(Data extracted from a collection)
* * * *
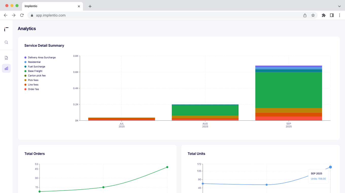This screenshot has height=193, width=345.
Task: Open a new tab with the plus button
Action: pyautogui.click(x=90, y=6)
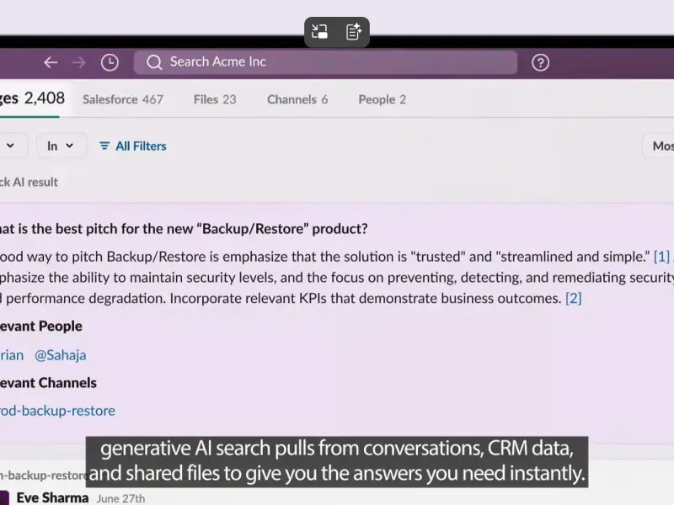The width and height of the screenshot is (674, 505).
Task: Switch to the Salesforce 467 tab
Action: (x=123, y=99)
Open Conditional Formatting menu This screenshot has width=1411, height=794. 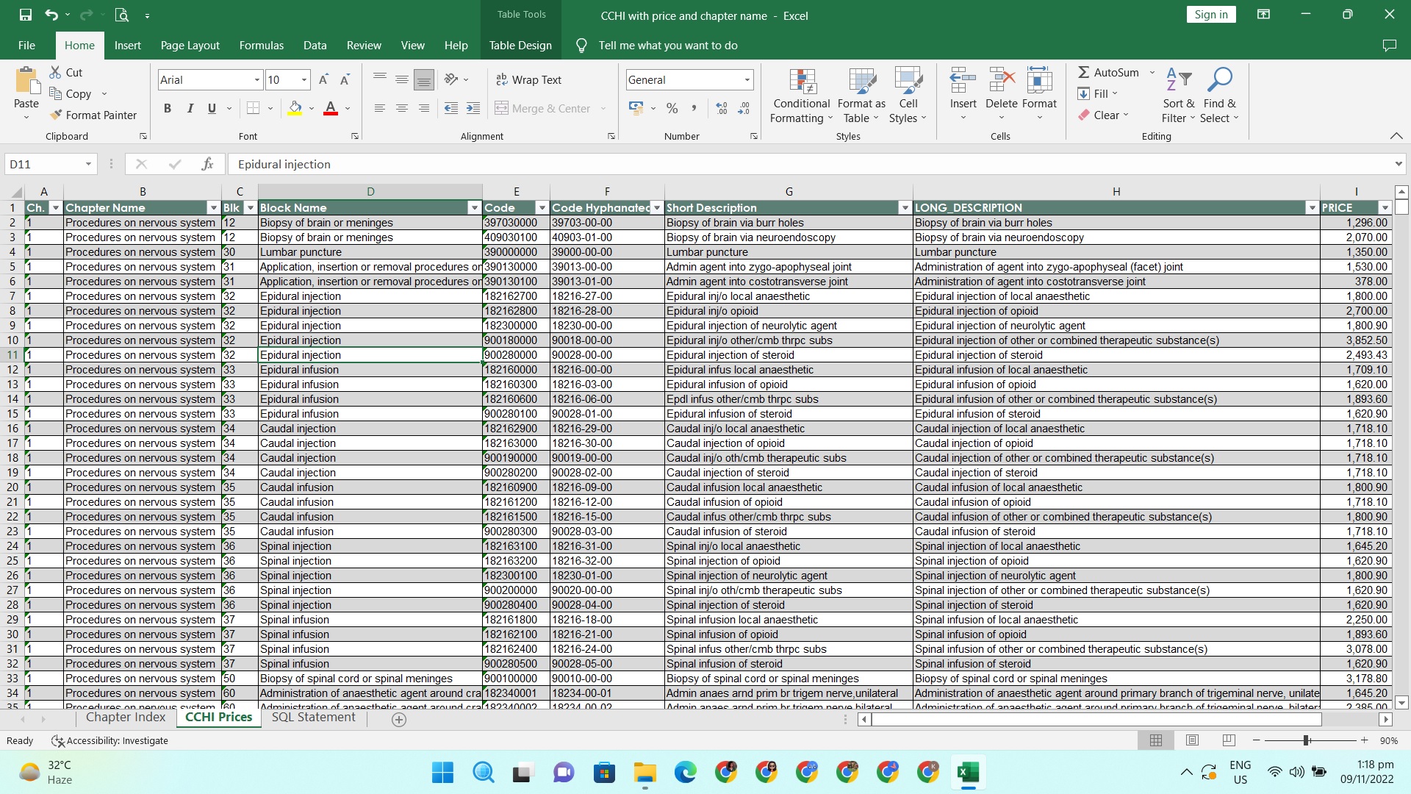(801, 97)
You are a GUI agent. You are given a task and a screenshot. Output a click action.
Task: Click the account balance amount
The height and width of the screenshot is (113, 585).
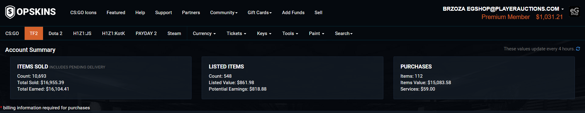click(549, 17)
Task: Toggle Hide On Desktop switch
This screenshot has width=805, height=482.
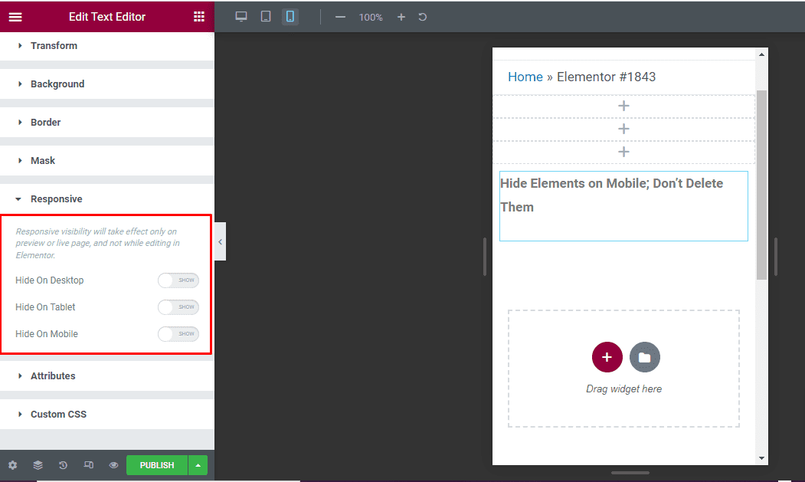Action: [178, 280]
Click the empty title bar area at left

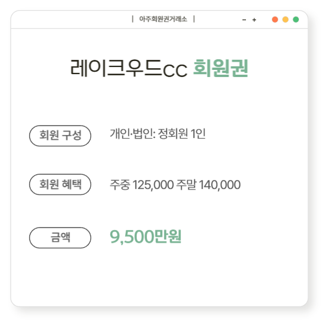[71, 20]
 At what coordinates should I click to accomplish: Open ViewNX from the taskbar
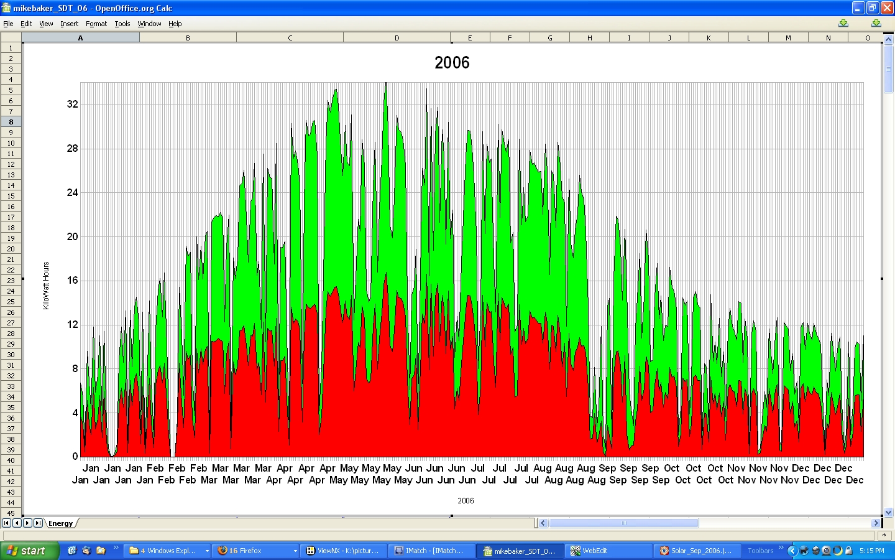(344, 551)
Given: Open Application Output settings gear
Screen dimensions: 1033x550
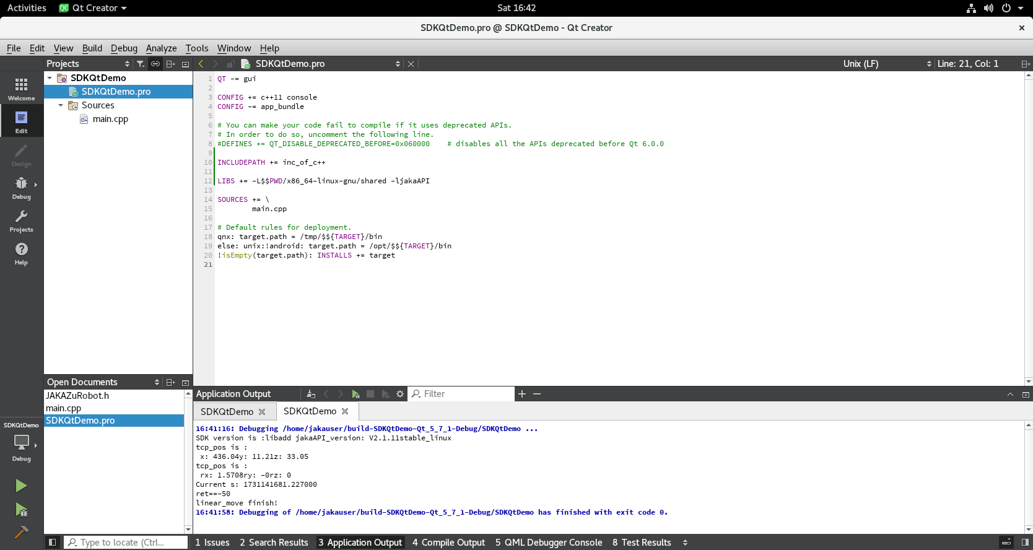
* * * *
**Your goal**
Rewrite the part that opens with the line containing "At what coordinates" and runs through the end of the lines, replacing "settings" with "preferences" and leaving everything else unchanged. Leave the pictures out of your answer.

**Complete answer**
 At what coordinates should I click to accomplish: Open ViewNX from the taskbar
(344, 551)
Given: Open Application Output preferences gear
Screen dimensions: 1033x550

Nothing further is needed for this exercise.